Whether you're running out of memory on your local machine or simply want your code to run faster on a more powerful machine, there are many benefits to doing data science on a cloud server. A cloud server is really just a computer, like the one you're using now, that's located elsewhere.
In this post, we'll walk through how to set up a data science environment on Google Cloud Platform (GCP). Google buys hundreds of thousands of individual computers, manages them in data centers that are located across the world using custom software, and offers these computers for rent. Because of the economy of scale that cloud hosting companies provide, individuals or teams can affordably access powerful computers with large amount of CPU and memory on demand.
Why use GCP?
When moving from a laptop / desktop setup to a cloud data science environment, it's important to think about what criteria is the most important to you. To work with larger data sets in pandas, for example, it's important to have a large amount of memory. To work with Spark to process large data sets, we need to rent a pool of many computers with a large amount of total memory to share the load.
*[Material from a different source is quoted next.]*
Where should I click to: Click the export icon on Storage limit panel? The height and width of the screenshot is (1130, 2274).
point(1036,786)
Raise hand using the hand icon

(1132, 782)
To have the freedom to install any library or tool we want, we need access to a virtual computer on GCP. This is called a virtual machine instance. Renting a virtual machine instance doesn't give us access to our own dedicated computer (cloud providers charge a lot more for renting a dedicated computer) but instead just the CPU and memory we want:
Google Compute Engine (GCE) offers reasonable pricing for high-memory instances. Here's a screenshot from the pricing in December 2017:
While this pricing may seem high at first, GCP has a 12 month trial with $300 of credit every month to spend on GCP products and services. You can learn more and sign up here.
This means you can rent a server with 52 gigabytes of memory and run it constantly for a full month. Because the rental cost is calculated on a per-minute basis, you could rent a much more powerful server (with 256 gigabytes of memory) for a short period of time (few hours) for a specific task.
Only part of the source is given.